Though he railed against oppression and exploitation, there were no signs that he was particularly egalitarian in his private life. “At first when I met him he wanted an equal, and I think a lot of times strong men do want an equal, but then they get that equal and they’re like: ‘I can’t handle the equalness’,” Katy Perry told Vogue after the couple divorced in 2011. “It was very controlling.”

Brand retaliated with a stand-up riff about Perry being so boring in bed: “I’d be having sex thinking: ‘Think of anyone, anyone else’.” This did little to damage the perception that Brand was not only of the Left, but an asset to the cause. Nor did Sachsgate damage him, nor did Brand’s history of fantasising on-stage about making women cry during sex.
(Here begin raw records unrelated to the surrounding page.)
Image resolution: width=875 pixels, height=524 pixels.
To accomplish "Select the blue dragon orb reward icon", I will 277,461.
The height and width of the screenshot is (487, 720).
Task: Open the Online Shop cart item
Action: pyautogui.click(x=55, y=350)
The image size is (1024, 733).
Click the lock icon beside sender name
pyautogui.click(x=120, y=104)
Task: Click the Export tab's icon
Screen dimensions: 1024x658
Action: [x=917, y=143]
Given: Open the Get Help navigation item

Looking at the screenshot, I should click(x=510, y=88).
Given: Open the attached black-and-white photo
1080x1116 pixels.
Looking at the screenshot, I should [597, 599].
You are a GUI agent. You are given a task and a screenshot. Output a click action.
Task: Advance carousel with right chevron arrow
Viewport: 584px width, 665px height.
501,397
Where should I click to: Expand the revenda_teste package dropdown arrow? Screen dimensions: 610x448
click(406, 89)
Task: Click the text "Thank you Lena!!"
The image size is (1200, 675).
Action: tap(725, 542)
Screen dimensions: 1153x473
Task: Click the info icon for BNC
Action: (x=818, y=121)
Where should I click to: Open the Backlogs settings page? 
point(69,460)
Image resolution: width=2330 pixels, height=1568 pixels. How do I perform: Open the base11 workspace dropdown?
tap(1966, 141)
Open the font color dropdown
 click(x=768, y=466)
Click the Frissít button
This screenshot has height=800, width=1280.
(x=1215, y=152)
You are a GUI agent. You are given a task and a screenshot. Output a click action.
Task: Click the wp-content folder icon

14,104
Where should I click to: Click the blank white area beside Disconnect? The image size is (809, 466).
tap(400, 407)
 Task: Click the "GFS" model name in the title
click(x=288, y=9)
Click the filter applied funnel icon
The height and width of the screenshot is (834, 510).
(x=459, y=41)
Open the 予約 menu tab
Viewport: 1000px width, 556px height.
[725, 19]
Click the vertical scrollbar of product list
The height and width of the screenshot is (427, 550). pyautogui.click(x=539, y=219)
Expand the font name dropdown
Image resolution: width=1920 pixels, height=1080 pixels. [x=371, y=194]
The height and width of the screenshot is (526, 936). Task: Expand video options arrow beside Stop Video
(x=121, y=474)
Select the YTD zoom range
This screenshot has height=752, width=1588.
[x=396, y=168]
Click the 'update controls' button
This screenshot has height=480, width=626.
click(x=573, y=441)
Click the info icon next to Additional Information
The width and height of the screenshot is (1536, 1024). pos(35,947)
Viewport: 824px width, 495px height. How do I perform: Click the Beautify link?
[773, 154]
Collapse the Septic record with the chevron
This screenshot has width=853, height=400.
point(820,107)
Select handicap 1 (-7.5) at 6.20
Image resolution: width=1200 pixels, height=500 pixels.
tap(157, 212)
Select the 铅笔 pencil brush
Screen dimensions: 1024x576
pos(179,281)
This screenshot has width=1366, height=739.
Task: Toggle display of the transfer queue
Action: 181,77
Misogyny has rarely disqualified a man from being a socialist hero.

George Monbiot nominated Brand as his “hero of the year” in 2014. “Brand’s openness about his flaws makes him a good leader, and allows those who admire him to be good followers,” wrote Monbiot. “He’s the best thing that has happened to the Left in years.” But Brand’s “openness about his flaws” did not mean he was reformed. It was a strategic move to flannel those who were naive enough to confuse confession with salvation.

In 2015, Brand endorsed Ed Miliband (after previously telling his followers not to vote). “Russell Brand has endorsed Labour — and the Tories should be worried,” was the headline on an Owen Jones column. Brand returned the favour by blurbing Jones’s book The Establishment: “Owen Jones… is our generation’s Orwell and we must cherish him.” The Tories did not need to worry, of course. They won the general election.

But then, Brand’s pivot to politics has always had more to do with his own self-importance than with any interest in effecting actual change. His videos draw viewers down the rabbit hole: their success is in inspiring people to watch even more Russell Brand videos, endlessly clutching at an understanding that Brand, now in full-on messiah mode, promises will soon be revealed to his “awakening wonders”.

It is too optimistic to say that no one in broadcasting or comedy today could do the things of which Brand is accused. (The allegations of workplace sexual harassment against Dan Wootton, which Wootton vigorously denies, should warn against complacency.) It would, however, probably be harder. Unlike in the Noughties, production staff would be less inclined to turn a blind eye. Runners and assistants would be more likely to refuse to act as procurers, if asked.

A predator looking for a niche would probably not now make DJing or presenting or stand-up their first choice. A predator today would choose to be a social-media influencer: outside restraining power structures, with a direct line to their fans. A medium that allows you to groom thousands of people all at once, inculcating them into a secret world they share with you.

Brand’s transition from mainstream celebrity to conspiracist YouTube guru is perfectly in line with the way fame has evolved. He has always had a talent for turning people into “good followers”, as Monbiot correctly noted. The self-aware degradation of the Noughties in which Brand’s career thrived looks shamefully dated now, but those who hunger for power will always find new avenues to exploit.